Applying machine learning algorithms to homomorphic encrypted data

Question

I have a basic understanding of encryption and I got back to the topic because of an interesting site that encrypts financial data using homomorphic encryption (HE) and I would be happy for any input from the community here.

They don't really tell the precise method they use. In the blog they mention the Fan and Vercauteren scheme and on the other hand they mention order-preserving symmetric encryption.

They say that as addition and multiplication in HE is "preserved" one can apply machine learning algorithms (they usually use all operations - not only polynomial ones).

My question: if data is enrypted then the data that was originally on the real line is usually mapped to the algebraic structure of a ring. Thus if we get those elements of the ring, we have to perform the operations that are defined on this ring. Finally we can not (!) apply the usual real number operations that the ML algorithms consist of.

Is this tue for HE? Is it true for order-preserving symmetric encryption?
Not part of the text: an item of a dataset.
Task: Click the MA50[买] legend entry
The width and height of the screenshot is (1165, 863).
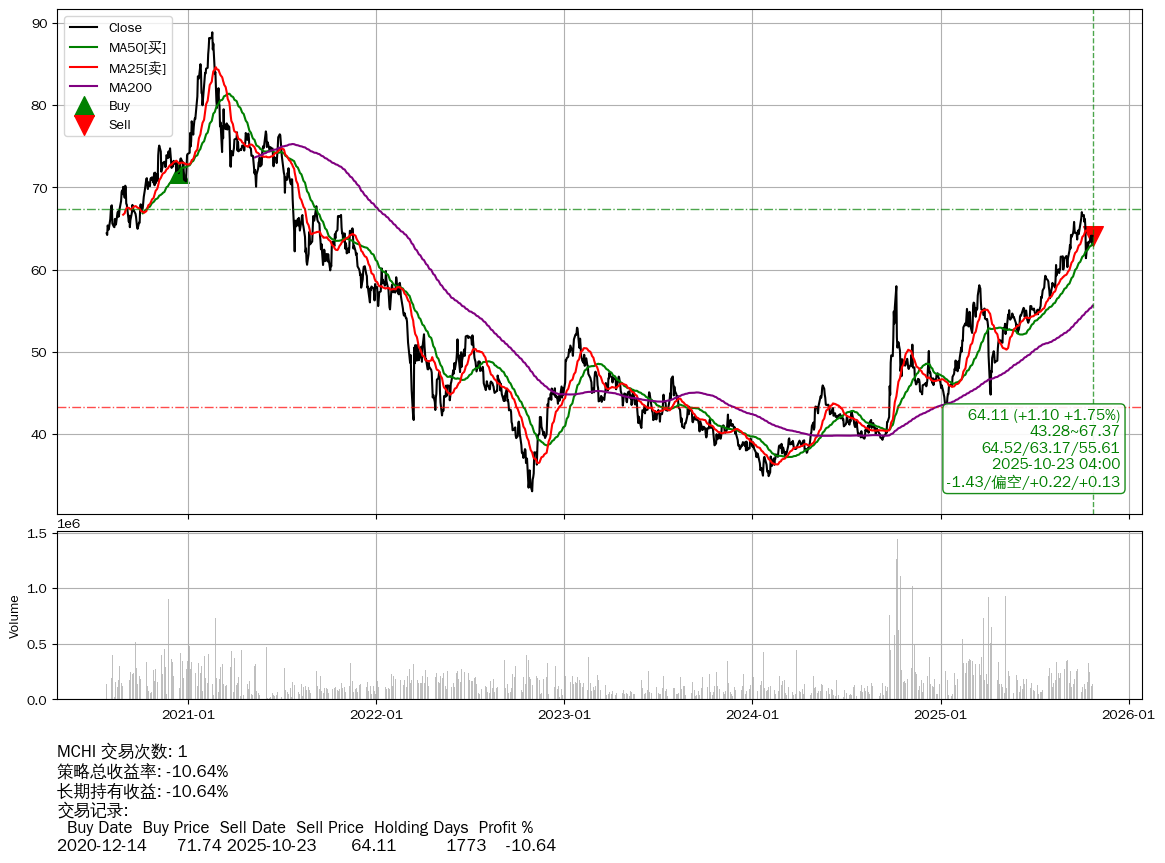Action: coord(137,48)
An example as EDIT as I am not a crypto-pro at all: say I am given the following data: $$ (0.2,0.1,0.5,0); (0.1,0.2,0.3,1); (0.02,0.7,0.33,1) $$ and several rows thousands of them (and in my application more columns). In this example the first 3 entries are inputs and the 4th one is the target. All I know is that the inputs were decrypted (either HE or order-preserving symmetric) and I see that each column has exactly 1001 unique values (which makes me think that the data is not real numbers but data on some grid or finite ring). If I interpret the inputs as real numbers and perform the usual ML-algorithms (logistic regression and more complex ones). Is this mathematically sound or am I doing complete nonsense (because the data is not real numbers but rather objects in an algebraic strucutre that does not allow for the usual $+$,$\times\ldots$?

Answer 1

Homomorphic Encryption on Reals
In theory, homomorphic encryption can be done on real numbers. This answer describes two options you have when dealing with real numbers or operations that will result in real numbers. Kristin Lauter is doing some of the cutting edge research in this area. In a recent paper, CryptoNets: Applying Neural Networks to Encrypted Data with High Throughput and Accuracy, the authors (which includes Kristin), state:

One thing to note is that the encryption scheme does not support floating-point numbers. Instead, we use fixed precision real numbers by converting them to integers by proper scaling, although there are also other ways to do this (Dowlin et al., 2015).

They go on to say:

The neural network takes as its input a vector of real numbers and, through a series of additions, multiplications, and other real functions, it computes its outputs, which are also real numbers. However, the homomorphic encryption scheme works over the ring $R_n^t := \mathbb{Z}_t [x] /(x^n + 1)$. This means that some conversion process between real numbers and elements of $R_n^t$ is needed.

So they are not operating on real numbers directly. Instead, they encode (using scaling as mentioned in the other answer I linked to). And then decode after decryption. III.B of the Dowlin paper discusses encoding methods for real numbers. Real numbers are encountered everywhere in data analytics, and so I expect there to be continued research into how best to operate on reals using homomorphic encryption. In other words, it is an active area of research and not something that you can just quickly pull a tool out of your hat and off you go. Some thought and care must be taken in making sure you aren't invalidating the analysis techniques by using some of the encoding methods that are out there.

Order-Preserving Symmetric Encryption
The claim in the blog post is

Simpler schemes like order-preserving symmetric encryption also allow strong security in certain settings, and are easy to use with out of the box machine learning tools.

The author doesn't appear to go into much more detail than that, which leaves me wondering what they really mean. Order-preserving symmetric encryption is all about encrypting data in such a way that a natural ordering of the plaintexts is preserved. This allows you to, given only ciphertexts, do comparisons. This leads to useful operations. Specifically, the paper the post links to mentions range queries on encrypted numbers. The 2004 SIGMOD paper by Agrawal describes how their OPE scheme can be directly applied to IEEE 754 single precision floating point numbers.

Not being a machine learning expert, I can't tell you how useful only being able to do comparisons, operations like min and max, and range queries would be for machine learning. I guess if your machine learning tools require only range queries and comparisons, OPE could be used with "out of the box machine learning tools", but something tells me that would leave much to be desired in terms of data analysis.